Effect of drought on deposition of ferric hydroxides in the HZ of a small upland stream in Northern Bavaria

Global warming forecasts predict an increase in extreme weather events like droughts, heavy rainfalls and floods. Such events act as multiple stressors for streams through extreme discharges, temperature increases and also enhanced erosion of fine sediments into the system. In the last years, Northern Bavaria suffered from severe droughts with extremely dry and hot summers, a situation which is expected to become even worse in the future. We hypothesize that increased periods of drought lead to an increase in oxygen consumption rates in the hyporheic zone (HZ) and subsequent anoxia along with microbial iron reduction and formation of Fe(II). At the redoxcline, in the presence of oxygen, oxidation of Fe(II) and subsequent precipitation of ferric (hydr)oxides occurs. Such processes may have severe effects on stream water ecology causing clogging of interstitial spaces within the riverbed with subsequent habitat loss for benthic organisms as well as clogging of fish gills and trachea, coverage of fish eggs and oxygen depletion.

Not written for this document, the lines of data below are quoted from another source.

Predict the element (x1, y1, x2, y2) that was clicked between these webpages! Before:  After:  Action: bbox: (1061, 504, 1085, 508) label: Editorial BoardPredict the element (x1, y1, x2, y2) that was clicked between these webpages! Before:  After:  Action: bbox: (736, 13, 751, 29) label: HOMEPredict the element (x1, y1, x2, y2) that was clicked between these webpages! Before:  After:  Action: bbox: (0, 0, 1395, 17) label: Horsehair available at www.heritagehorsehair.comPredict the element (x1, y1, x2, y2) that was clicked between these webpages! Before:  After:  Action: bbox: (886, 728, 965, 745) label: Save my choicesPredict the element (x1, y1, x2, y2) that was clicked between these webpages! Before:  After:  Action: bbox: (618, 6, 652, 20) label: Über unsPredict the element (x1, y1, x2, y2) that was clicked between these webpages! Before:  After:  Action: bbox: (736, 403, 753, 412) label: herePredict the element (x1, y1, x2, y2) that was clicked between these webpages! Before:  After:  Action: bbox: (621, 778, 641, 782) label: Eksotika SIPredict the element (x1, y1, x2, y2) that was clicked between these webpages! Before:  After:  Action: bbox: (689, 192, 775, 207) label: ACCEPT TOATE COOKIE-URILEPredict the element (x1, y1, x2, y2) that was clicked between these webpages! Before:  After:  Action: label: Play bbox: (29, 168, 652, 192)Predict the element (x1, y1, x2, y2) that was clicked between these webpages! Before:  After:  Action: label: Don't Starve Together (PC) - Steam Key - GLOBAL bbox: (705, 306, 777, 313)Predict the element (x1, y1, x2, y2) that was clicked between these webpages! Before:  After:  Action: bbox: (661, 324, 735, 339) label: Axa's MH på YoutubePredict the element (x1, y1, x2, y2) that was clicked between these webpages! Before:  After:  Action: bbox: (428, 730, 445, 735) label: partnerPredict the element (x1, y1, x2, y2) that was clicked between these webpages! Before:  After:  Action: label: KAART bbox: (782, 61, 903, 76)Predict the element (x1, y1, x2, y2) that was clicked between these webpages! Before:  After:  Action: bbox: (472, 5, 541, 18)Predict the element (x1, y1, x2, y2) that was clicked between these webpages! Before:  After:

In this contribution we will present first results from a field study on the understanding of the effects of drought on biogeochemical processes within the hyporheic zone. To these ends we have installed tube bundles into the HZ of a small upland stream in Northern Bavaria, Germany. Stream Mähringsbach (3rd order stream) is located south east of the city Hof and runs through silicate rich areas. Mähringsbach is home to the endangered pearl mussel. Sampling is conducted in the upper stream reach starting at N 50°14.884 E°012°05.743. Eight sampling points are installed including a transect covering a length of about 20 m. To allow sampling at the same spot tube bundles were inserted in HZ and left for the whole sampling campaign. Tube bundles have mesh covered (pore size about 160 x 310 μm) openings at 5, 15, 25 and 40 cm depth. A luer lock-three-way valve combination is attached to the opening at the surface to enable sampling. Water samples are taken using a 60 ml syringe with an attached oxygen flow through cell. This sampling approach allows to investigate the dynamics of dissolved Fe(II), Fe(III) and O₂ in the porewater at different depths of the HZ. For a better depth resolution (2 cm) custom made dialyses samplers are used. A membrane allows only small components < 0,2 μm to enter. To account for the exchange dynamics between surface water and the hyporheic zone, we determine the residence time of water within the HZ using radon as a tracer. First results from filtered (0,45 µm) tube bundle samples indicate high concentrations of Fe(II) up to 216 µmol/l and of Fe(III) up to 7 µmol/l. Peeper samples have Fe(II) concentrations up to 408 µmol/l and Fe(III) concentrations up to 215 µmol/l.